Side note: Any time you think you’ve coined a term, you haven’t.

US Auto Deaths from 1899 - 2018, an example of the kinds of charts I create with this pipelining technique.
An example of the kinds of charts at plotdevice

And the data is usually in some nasty, nested json or in a different csv for each year with slight variations on the formatting or maybe it’s just large enough to be annoyingly slow in google sheets.

This is an example of what I used to do. Write a script that opens the data, parses through it, makes some changes, and prints it to a file. It seemed like this will be a powerful way to work, but it’s not! I found it limiting, hard to update, hard to debug, and brittle if the input/output formats changed.
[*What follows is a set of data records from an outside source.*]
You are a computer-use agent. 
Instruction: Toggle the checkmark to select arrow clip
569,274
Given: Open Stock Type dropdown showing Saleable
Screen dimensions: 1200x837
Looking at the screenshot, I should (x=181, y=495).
Before I get into what I do now, let me introduce a few good tools.

csvkit – Command line tool for doing lots of stuff with csv files (uses SQLite under the hood). Inside this toolkit we have things like in2csv (converting json to csv) and csvsql (query data from a csv using SQL)

jq – Command line tool for querying json files.
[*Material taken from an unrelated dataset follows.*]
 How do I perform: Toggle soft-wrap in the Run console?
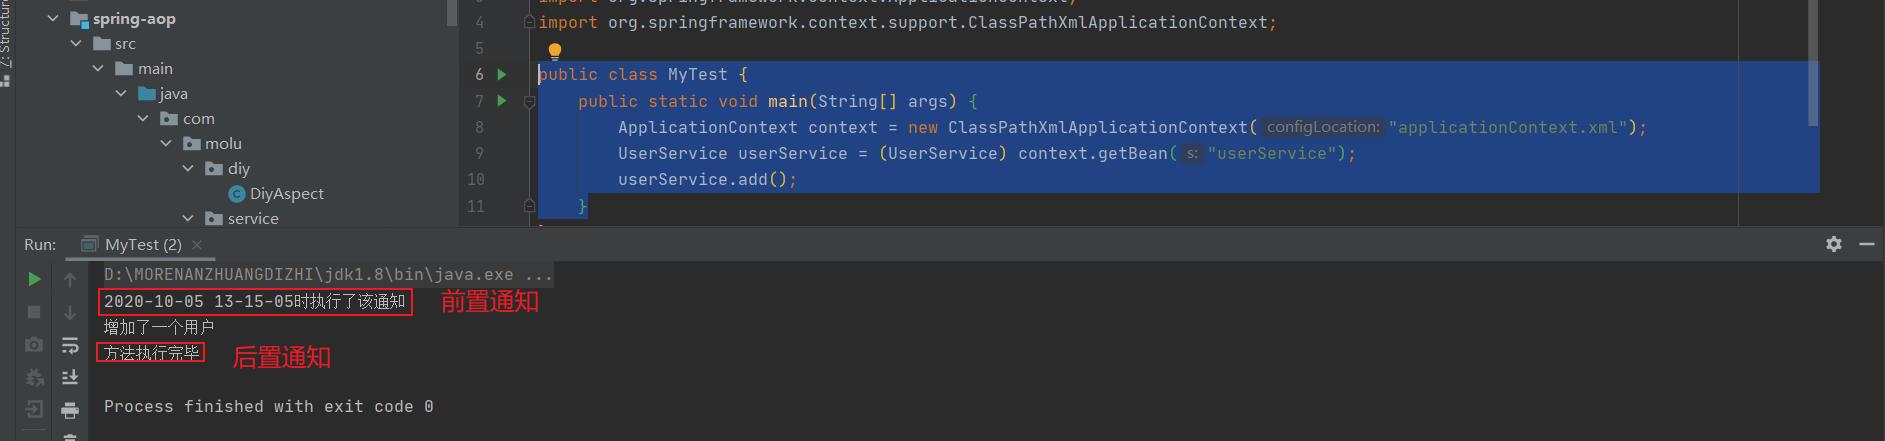click(70, 345)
singer.io – Open source tool by Stitch for retrieving data from APIs and sending them to common sources/formats.

cat – Legendary unix command for reading files and printing them to standard out.
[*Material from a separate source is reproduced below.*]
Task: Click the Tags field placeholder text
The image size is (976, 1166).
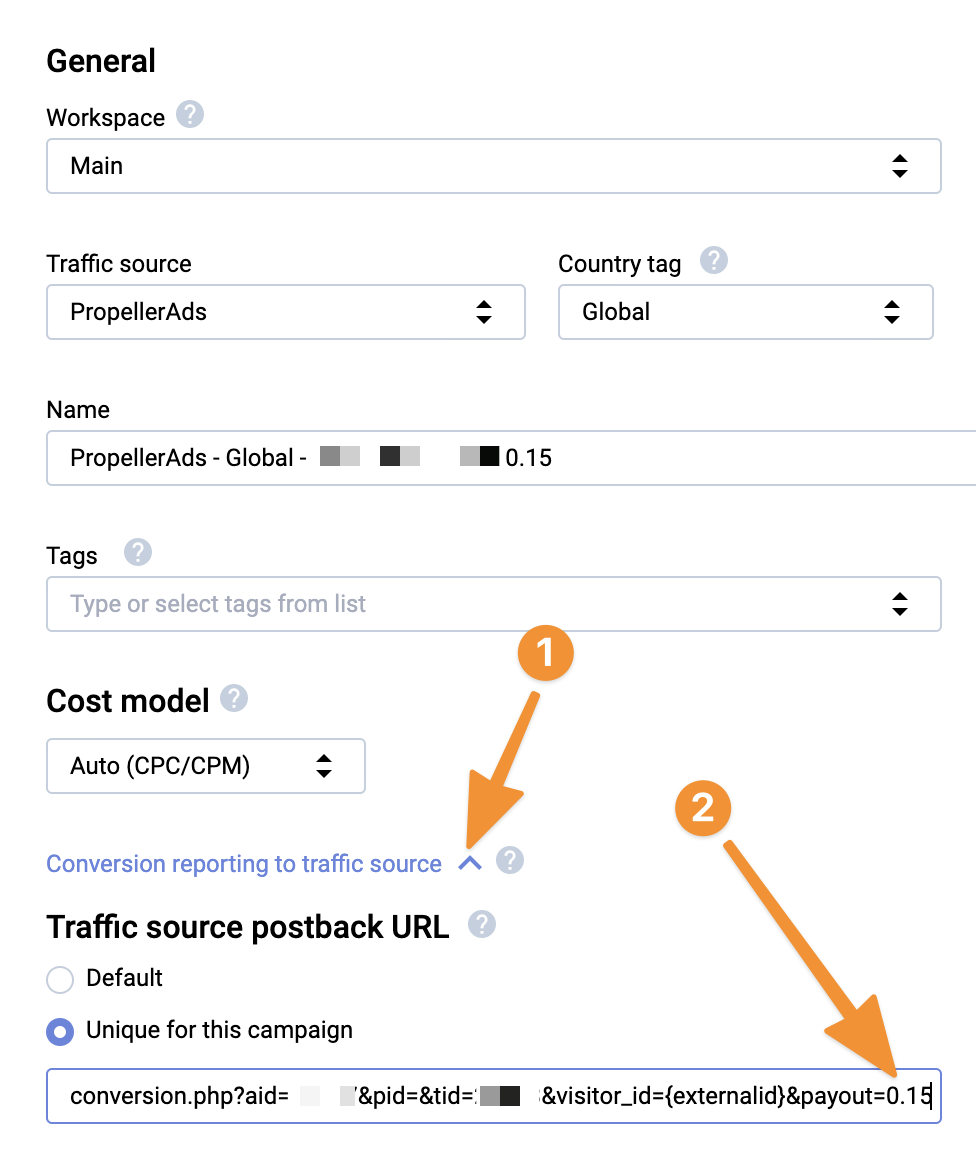Action: click(218, 604)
python – Specifically python -m json.tool for prettying up minified json because we’ll sometimes need to look at these files manually.

bash – A unix command processor from 1989 that helps you run commands and in our case, help us chain together each step of the process.

| – Unix pipe operator. It takes the output of one program and sends it as an input to another.

> – Unix redirection operator. The right angle bracket takes the output of one program and writes it to a file.

What we’re going to do is create a series of tiny commands from some of the tools above and string them together using bash. For example this bash command writes json to a file

echo '[{"message":"Hello world", "created_at":'20201012 08:08:10', "some_other_stuff":1234}]" > messages.json

And this command reads the json and converts it to csv

in2csv messages.json > messages.csv

And this command will query the data from the csv, put it into the desired format, and write it to a new file called tidy_messages.csv

csvsql --query "
select message as text, created_at from messages order by created_at desc
" messages.csv > tidy_messages.csv

We can run each of these independently, but when you add new data to your pipeline you don’t want to have to remember which order to run them in or keep searching them in your bash history, so store each of them in their own files.

Save the first command in a text file called retrieve.sh, the second in a file called convert.sh and the third in a file called transform.sh and then write a fourth file called combined.sh that looks like this:

bash retrieve.sh
bash convert.sh
bash transform.sh

So now when you get new raw data, all you have to do is run bash combined.sh in your terminal and it executes these in a sequence.

Here’s what I like about this process.

  1. It’s easy to debug – Errors will flow naturally out to the command line and I can observe the state between each step because they’re just files in my directory. I don’t have to use a debugger to figure out which line of code is the issue because they’re (mostly) all one-liners anyway.
  2. It’s easy to modify – I never modify the raw data and I constantly overwrite the derived data, so any changes to the pipeline flow through without me having to worry about screwing things up.
  3. It’s fast – You’d be surprised how much data you can shove through a process like this. The command line tools are efficient.
  4. It’s the right amount of cognitive load for one-off projects – For simpler projects I’d use a spreadsheet, for larger and more important projects I’d use a database, include better error handling, etc. This process keeps me sane when I come back to it in 6 months. If I know all I have to do is run bash combined.sh, jumping back into it should be easy. There also aren’t any servers or frameworks to keep up to date.
  5. The transformation step is SQL based, not code – I promise that you will have fewer bugs this way.

Part of the reason why I wrote this was in the hopes that someone would come along and say, “Whoa I can’t believe you aren’t using X” or “Really, you should be doing all of this in Y.” If you have suggestions, let me know.